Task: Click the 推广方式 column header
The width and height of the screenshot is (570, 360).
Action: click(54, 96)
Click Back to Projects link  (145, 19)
━━━━━━━━━━━━━━━━━━━━
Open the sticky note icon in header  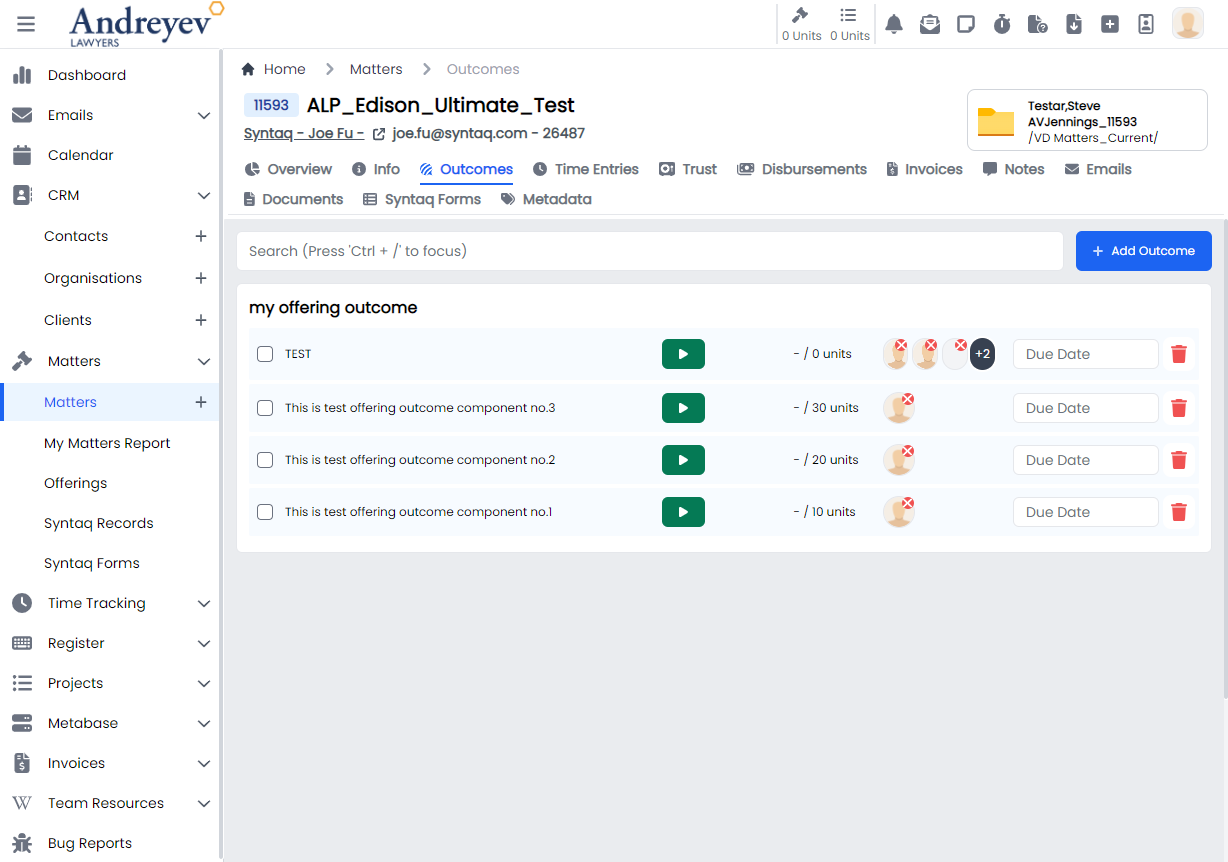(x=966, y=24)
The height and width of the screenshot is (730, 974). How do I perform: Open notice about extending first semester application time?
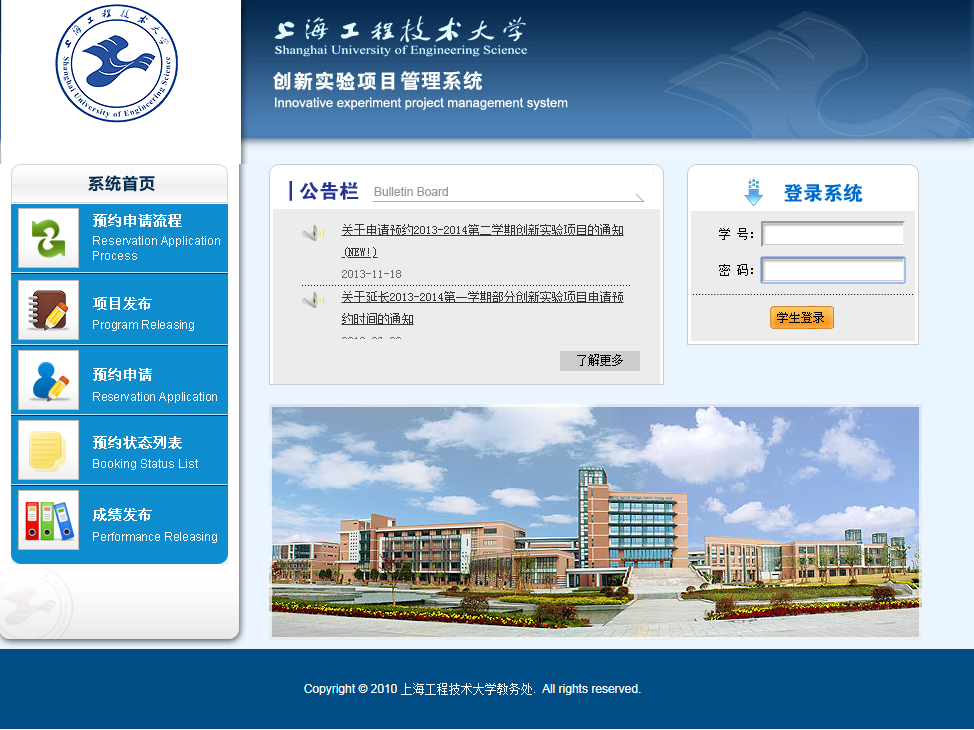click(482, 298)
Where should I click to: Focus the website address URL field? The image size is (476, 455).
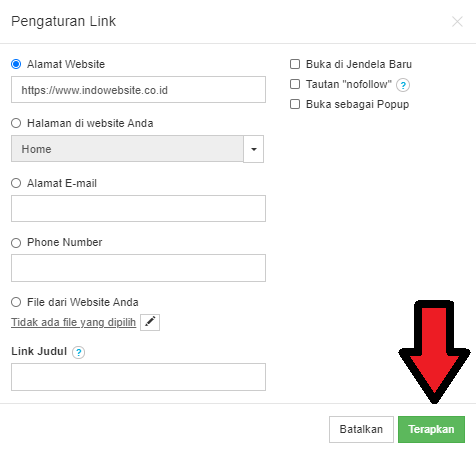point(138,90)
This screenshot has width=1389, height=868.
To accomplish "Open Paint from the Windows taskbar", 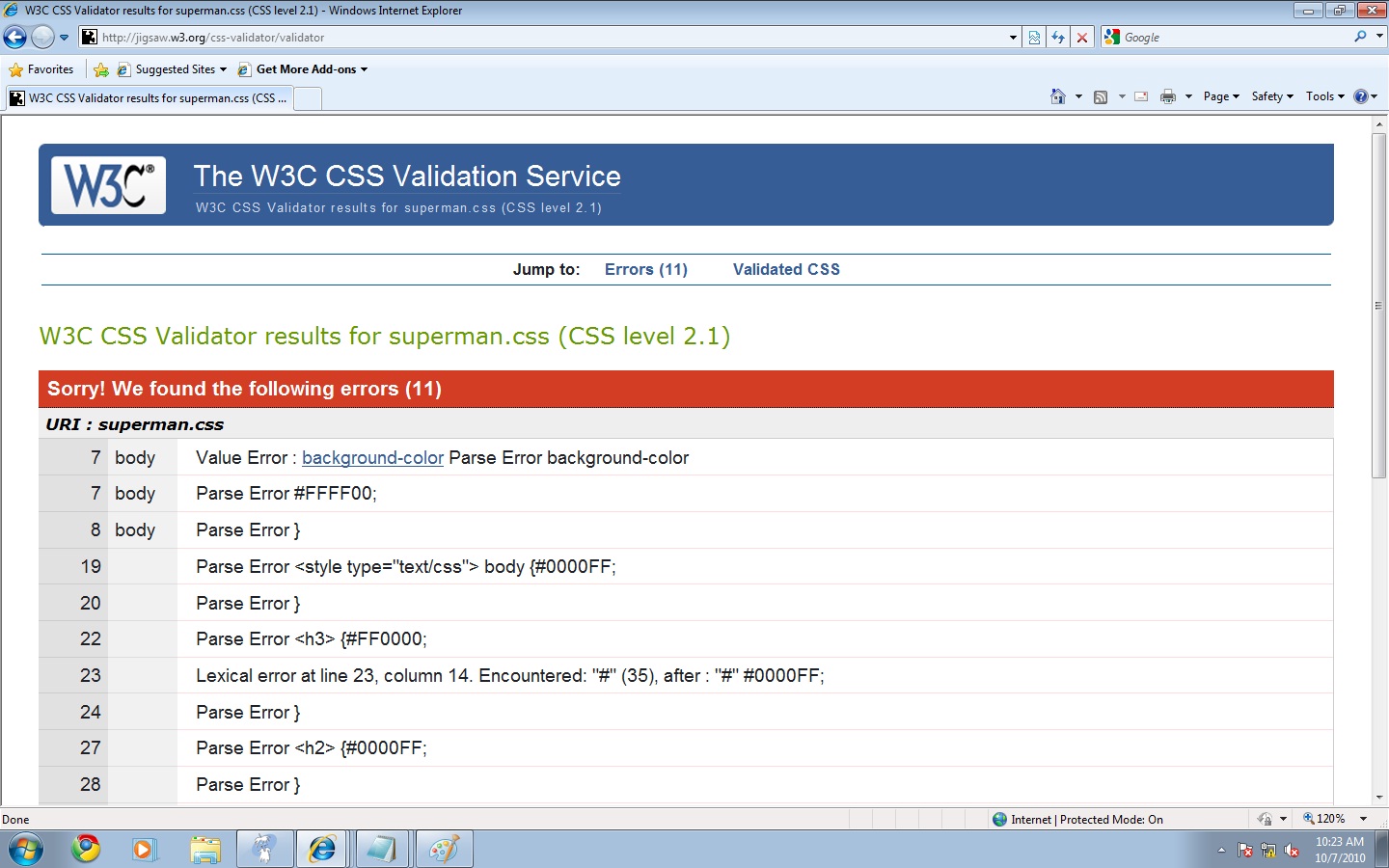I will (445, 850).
━━━━━━━━━━━━━━━━━━━━
## What you need to do
From the records above, transcribe without alteration every line from the one with "The width and" to the one with "Click Back to", inclusive.

## Answer
The width and height of the screenshot is (570, 360).
Action: click(54, 96)
Click Back to Projects link  (145, 19)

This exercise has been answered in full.